◆ **Data in this exercise**

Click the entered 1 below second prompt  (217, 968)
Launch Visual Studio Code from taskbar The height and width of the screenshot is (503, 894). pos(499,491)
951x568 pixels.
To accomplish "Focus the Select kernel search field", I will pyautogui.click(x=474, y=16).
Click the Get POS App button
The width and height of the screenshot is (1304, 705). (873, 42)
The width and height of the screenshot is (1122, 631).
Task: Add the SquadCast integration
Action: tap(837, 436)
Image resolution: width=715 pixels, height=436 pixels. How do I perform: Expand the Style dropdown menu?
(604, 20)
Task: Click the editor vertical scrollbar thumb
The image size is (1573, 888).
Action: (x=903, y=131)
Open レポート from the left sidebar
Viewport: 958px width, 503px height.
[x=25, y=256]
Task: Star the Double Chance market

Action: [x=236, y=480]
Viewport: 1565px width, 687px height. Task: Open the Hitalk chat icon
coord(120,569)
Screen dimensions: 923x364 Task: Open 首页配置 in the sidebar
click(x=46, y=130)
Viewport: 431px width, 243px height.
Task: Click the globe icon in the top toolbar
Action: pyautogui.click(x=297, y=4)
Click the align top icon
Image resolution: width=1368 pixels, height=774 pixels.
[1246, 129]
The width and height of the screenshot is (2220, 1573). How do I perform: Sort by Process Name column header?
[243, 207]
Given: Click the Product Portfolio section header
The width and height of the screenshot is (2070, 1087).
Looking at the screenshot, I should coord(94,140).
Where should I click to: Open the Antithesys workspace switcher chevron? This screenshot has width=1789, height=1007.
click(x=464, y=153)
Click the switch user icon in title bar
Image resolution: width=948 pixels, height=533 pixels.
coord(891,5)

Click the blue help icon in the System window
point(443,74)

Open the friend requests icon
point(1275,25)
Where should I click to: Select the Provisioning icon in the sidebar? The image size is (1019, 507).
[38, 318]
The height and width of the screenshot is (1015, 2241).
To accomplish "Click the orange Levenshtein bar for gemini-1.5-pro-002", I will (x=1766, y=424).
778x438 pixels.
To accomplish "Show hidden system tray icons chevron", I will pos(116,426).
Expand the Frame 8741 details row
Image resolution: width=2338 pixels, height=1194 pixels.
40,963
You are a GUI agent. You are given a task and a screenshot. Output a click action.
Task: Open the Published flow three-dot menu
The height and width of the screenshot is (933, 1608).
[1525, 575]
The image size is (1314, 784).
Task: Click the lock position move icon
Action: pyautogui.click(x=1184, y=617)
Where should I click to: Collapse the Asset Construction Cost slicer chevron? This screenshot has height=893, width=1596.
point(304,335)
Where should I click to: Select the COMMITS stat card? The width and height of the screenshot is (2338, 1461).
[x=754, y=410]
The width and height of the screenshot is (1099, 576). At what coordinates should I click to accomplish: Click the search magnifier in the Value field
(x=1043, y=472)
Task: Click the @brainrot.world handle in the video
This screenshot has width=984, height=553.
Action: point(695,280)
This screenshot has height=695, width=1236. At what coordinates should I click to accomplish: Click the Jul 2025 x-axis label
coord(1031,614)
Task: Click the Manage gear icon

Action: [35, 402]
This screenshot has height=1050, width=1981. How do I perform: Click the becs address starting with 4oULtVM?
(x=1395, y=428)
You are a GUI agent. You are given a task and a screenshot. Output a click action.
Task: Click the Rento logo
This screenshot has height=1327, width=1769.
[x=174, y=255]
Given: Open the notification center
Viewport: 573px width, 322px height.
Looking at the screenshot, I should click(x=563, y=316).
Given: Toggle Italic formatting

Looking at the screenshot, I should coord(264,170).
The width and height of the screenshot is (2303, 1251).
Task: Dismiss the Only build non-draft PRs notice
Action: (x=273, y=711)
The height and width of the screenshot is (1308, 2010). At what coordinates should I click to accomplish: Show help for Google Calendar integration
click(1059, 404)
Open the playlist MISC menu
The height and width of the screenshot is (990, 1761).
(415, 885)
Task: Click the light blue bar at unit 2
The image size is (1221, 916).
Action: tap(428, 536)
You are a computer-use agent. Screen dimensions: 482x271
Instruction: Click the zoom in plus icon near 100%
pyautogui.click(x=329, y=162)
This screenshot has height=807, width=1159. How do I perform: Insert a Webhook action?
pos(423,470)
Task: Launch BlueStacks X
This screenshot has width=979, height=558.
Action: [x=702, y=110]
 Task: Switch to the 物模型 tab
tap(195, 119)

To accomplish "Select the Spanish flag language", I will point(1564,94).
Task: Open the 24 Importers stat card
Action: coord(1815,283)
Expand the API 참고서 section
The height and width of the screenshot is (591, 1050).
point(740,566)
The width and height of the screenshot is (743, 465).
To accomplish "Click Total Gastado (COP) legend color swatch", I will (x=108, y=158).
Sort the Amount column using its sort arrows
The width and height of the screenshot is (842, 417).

◆ **Your goal**
Write down again, exactly as given, only the lines above that fall from the line with "Task: Switch to the 物模型 tab" to the line with "Expand the API 참고서 section", inclusive.

◆ **Written answer**
 Task: Switch to the 物模型 tab
tap(195, 119)

To accomplish "Select the Spanish flag language", I will point(1564,94).
Task: Open the 24 Importers stat card
Action: coord(1815,283)
Expand the API 참고서 section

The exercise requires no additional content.